En muchas ocasiones he escuchado a varios psiquiatras de renombre local e internacional advertir acerca de los peligros del miedo, la culpa y la vergüenza en tanto “pasiones básicas del alma humana”. Es el enfoque que da al tema, por ejemplo, el eminente médico dominicano, doctor José Rafael Dunker Lambert, en su libro titulado “La psicología del hombre caído”. Gestionar tales pasiones con pretensiones de conjurarlas no es asunto que parezca fácil. Sobre todo, si tomamos en cuenta que tienen su ascendencia en factores y elementos que -desde mi modesta perspectiva- van, desde la memoria genética hasta los factores antropológicos, por lo que se recomienda con frecuencia, acerca de tal pretensión, desaprender.

Vaya usted a ver el desafío que implica la propuesta de solución fundada en el acto de desaprender. Máxime, si tomamos en cuenta -en el caso de la memoria genética- la complejidad deducida del “acostumbramiento” celular a reaccionar ante determinados estímulos de una forma equis y, de igual manera, la complejidad de ese proceso, vinculado y vinculante, que ha de ocurrir entre el sistema nervioso central y el sistema nervioso parasimpático a la hora de responder ante los ya indicados estímulos, convirtiendo estos es respuestas a veces psicológicas y somáticas. Porque, a diferencia del medio condicionante como causa, pues uno, profano en la materia, no encuentra a qué método asirse a la hora de disciplinar aquello de la memoria genética.

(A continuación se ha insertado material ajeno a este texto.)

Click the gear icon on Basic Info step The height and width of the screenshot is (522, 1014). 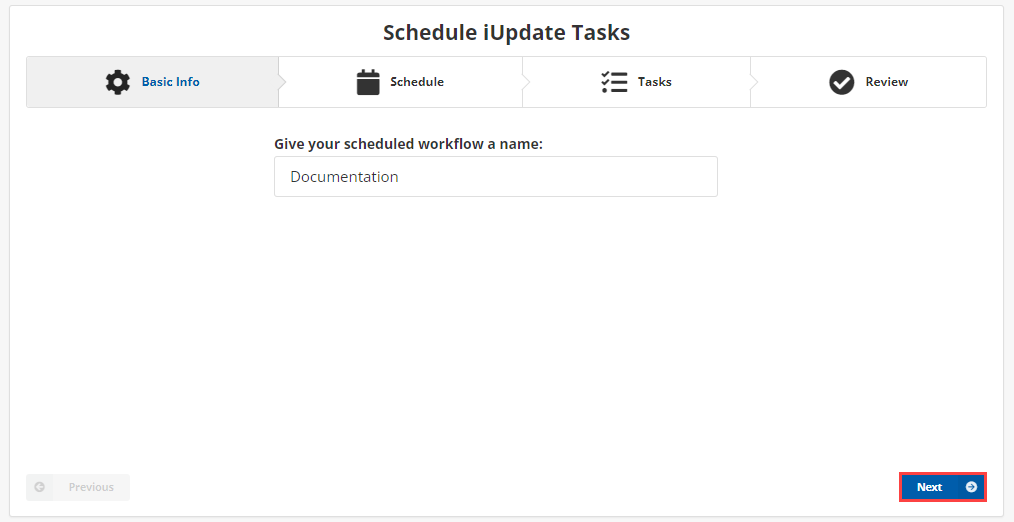click(118, 82)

El desafío deviene mayor no ya cuando se trata de personas adultas, sino ante el especial manejo que demanda educar al niño que te habla de su miedo sin ni siquiera poder razonarlo en su ontología. Él no podría deconstruir el miedo como lo haría un adulto -y más particularmente un docto en la materia- ni en sus dimensiones etiológicas ni en las consecuenciales, pero lo siente, lo padece. Es torturador ver un niño impotente cuando expresa su miedo: ellos lo sienten y padecen muy a menudo ante lo desconocido, ante la amenaza de ataque, y ante todo lo que pueda construir su ilimitado sentido de imaginación. Y sería productivo detenerse en los tipos de miedo para saber cómo gestionarlos, lo cual supongo tiene un catálogo muy vasto.

A mis hijos, desde pequeño, les enseñé el aforismo griego “solo hay que temer al temor”. Y sé que así debe ser, pero hoy ya no estoy tan seguro de que la sola repetición mántrica de la expresión constituya fórmula mágica para el conjuro del fenómeno. Necesitamos hacer más.